だが果たして、その向こうにある虚空を満たすことが自分に出来るのだろうか。あまりに暗く深い闇の深淵に嵌り、抜け出せなくなりそうだ。
とどまることなく流れ落ちる涙を拭うことも忘れ、呆然とする遼に優樹がタオルを手渡した。
「ばぁか……なんて顔してんだよ、俺の為に泣いてんのか? 相変わらず泣き虫だな……ガキの頃と変わらねぇや……」
「……僕は君とは違うからね。だって君は……」
受け取ったタオルを顔に当て、嗚咽を抑えた。
情けないと思いながらも、止めることが出来ない。今まで優樹が遼に向かってしてくれたように大丈夫だと言ってあげたかった……不安を忘れさせるような明るい笑顔で言ってあげたかった。
だが今の自分には、何も出来なかった。
「篠宮優樹の父親は禁忌を犯した……よって自らの死で償わねばならなかった。しかし、貴様の生は必然に適っている、その役割を果たすまではな」
諭すように重い口調で語った轟木を、アキラの視線が刺す。
「俺は普段、短気は起こさないんだけどねぇ……今日は機嫌が悪いんだ。
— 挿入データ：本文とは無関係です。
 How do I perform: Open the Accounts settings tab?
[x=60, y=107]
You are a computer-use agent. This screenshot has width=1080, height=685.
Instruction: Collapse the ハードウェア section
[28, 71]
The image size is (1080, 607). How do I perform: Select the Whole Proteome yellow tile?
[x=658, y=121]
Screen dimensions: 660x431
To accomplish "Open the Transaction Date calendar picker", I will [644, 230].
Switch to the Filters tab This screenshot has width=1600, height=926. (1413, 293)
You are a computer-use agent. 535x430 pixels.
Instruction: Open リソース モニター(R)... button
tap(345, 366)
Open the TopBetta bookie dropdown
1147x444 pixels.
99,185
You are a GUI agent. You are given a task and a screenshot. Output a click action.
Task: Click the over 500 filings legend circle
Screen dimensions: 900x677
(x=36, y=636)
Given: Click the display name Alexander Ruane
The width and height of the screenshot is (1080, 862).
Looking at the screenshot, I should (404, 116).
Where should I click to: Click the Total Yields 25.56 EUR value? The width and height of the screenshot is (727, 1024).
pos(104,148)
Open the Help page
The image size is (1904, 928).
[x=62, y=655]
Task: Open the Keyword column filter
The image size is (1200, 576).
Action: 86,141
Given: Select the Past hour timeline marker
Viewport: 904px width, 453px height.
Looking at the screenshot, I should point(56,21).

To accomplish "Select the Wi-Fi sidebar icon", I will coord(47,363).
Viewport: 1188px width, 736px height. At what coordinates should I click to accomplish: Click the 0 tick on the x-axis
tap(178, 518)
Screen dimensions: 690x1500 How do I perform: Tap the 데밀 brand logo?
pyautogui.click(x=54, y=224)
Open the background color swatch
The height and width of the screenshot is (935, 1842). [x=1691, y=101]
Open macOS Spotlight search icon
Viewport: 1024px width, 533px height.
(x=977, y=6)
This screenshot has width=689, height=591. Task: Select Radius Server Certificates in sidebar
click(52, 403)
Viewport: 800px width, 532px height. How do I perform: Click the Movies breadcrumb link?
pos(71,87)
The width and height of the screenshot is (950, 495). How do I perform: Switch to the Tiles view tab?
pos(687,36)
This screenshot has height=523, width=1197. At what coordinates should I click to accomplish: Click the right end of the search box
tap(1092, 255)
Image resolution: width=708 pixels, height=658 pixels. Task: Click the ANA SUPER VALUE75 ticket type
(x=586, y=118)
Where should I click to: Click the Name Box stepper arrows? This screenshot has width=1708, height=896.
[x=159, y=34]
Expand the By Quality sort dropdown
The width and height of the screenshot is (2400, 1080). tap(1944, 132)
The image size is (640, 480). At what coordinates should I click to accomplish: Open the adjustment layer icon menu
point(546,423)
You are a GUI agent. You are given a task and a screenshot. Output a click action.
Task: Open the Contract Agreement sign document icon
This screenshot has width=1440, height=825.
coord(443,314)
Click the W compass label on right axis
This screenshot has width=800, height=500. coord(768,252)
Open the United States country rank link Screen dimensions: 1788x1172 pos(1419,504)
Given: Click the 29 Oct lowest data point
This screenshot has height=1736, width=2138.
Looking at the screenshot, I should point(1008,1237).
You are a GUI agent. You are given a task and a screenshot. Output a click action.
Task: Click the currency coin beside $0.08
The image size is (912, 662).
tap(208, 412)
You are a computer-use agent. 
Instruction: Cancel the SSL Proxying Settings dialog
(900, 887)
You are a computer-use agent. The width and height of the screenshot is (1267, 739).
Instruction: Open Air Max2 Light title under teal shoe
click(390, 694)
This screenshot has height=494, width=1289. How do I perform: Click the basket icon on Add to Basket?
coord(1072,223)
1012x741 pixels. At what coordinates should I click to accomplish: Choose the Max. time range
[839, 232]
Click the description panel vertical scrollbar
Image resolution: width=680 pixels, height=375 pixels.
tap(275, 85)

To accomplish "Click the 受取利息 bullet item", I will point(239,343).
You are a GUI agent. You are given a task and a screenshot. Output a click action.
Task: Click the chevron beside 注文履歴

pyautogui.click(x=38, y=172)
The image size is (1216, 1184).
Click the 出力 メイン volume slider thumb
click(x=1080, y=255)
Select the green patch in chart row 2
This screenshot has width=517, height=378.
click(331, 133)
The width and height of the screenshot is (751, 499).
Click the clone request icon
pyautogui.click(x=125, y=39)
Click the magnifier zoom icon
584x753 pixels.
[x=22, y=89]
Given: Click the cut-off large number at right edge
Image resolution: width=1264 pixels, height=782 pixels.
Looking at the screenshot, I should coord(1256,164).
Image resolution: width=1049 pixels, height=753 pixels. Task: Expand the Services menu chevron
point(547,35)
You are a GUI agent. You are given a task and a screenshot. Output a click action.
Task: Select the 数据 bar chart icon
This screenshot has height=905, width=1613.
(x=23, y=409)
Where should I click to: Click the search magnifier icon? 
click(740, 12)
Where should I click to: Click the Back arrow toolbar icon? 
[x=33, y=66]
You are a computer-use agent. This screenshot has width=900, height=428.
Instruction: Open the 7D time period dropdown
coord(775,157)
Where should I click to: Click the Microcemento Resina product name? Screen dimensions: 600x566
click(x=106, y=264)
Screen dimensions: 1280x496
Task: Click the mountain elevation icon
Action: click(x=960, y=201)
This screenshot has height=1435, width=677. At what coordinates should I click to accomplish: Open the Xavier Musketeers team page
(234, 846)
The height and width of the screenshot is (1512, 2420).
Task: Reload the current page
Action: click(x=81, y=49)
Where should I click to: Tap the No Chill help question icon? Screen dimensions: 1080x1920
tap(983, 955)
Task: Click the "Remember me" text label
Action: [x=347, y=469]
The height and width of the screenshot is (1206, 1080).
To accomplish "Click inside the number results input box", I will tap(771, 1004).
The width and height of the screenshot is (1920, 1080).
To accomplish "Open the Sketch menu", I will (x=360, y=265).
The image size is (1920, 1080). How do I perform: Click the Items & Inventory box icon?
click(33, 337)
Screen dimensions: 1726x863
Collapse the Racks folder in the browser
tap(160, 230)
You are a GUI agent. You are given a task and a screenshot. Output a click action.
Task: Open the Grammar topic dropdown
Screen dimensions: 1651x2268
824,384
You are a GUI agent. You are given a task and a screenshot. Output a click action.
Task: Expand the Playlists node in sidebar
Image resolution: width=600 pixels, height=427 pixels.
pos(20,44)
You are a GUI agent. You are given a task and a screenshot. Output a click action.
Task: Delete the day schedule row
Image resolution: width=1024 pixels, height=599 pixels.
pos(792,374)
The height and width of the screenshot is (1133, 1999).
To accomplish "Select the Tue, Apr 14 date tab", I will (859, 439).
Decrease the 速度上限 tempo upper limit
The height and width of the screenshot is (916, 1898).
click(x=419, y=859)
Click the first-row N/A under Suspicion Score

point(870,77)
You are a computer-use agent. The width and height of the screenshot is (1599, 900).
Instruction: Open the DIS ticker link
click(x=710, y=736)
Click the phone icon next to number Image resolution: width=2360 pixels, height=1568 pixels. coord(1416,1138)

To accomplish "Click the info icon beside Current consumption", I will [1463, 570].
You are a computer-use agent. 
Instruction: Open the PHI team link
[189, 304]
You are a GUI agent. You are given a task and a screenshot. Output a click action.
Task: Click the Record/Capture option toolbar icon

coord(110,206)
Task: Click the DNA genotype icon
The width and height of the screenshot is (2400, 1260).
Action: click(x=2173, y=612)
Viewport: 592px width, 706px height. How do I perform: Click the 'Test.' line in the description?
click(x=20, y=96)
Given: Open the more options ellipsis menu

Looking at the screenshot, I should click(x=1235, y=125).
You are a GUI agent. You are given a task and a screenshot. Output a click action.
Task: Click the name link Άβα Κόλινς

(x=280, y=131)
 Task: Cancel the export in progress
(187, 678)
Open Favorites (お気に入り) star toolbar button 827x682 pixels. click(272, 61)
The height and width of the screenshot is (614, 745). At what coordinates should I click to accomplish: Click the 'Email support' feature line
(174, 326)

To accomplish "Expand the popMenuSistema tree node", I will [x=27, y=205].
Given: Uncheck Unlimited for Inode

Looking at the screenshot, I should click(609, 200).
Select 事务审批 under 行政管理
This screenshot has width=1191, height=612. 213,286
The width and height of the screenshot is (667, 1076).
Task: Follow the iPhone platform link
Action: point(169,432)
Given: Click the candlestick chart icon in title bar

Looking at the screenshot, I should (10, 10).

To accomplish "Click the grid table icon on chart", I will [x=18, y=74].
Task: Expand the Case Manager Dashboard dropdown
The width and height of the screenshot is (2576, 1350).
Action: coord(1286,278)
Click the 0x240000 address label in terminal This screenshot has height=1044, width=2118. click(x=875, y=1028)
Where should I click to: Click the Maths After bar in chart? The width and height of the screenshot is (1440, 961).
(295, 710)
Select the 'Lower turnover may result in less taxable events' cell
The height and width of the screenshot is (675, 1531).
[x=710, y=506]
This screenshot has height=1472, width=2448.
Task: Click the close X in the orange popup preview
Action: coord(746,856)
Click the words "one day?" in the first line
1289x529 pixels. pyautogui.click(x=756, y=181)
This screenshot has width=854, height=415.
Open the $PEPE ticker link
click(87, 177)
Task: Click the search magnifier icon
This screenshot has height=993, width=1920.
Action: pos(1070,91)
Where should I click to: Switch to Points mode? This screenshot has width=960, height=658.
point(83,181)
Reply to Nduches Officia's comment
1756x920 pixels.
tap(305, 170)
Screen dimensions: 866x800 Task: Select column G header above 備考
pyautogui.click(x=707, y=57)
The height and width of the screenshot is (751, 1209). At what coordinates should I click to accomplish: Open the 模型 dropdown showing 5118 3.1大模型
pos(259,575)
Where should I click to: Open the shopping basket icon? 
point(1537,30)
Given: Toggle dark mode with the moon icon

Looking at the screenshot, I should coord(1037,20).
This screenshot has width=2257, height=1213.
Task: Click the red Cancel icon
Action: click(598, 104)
頼むから、これ以上余計な事を言わないでもらえるかな」
肩を竦め、轟木はドアに向かった。
「ならば貴様がどれだけやれるか、しかと見せて貰おう……篠宮優樹」
その背中を睨んで優樹が足を踏み出した時、バタバタと階段を駆け上る音がしたかと思うと勢いよくドアが開いた。
「大変だ、湖で鳥羽山さんの死体がみつかった!」
部屋に飛び込んできた佐野が叫び、三人は言葉を失った。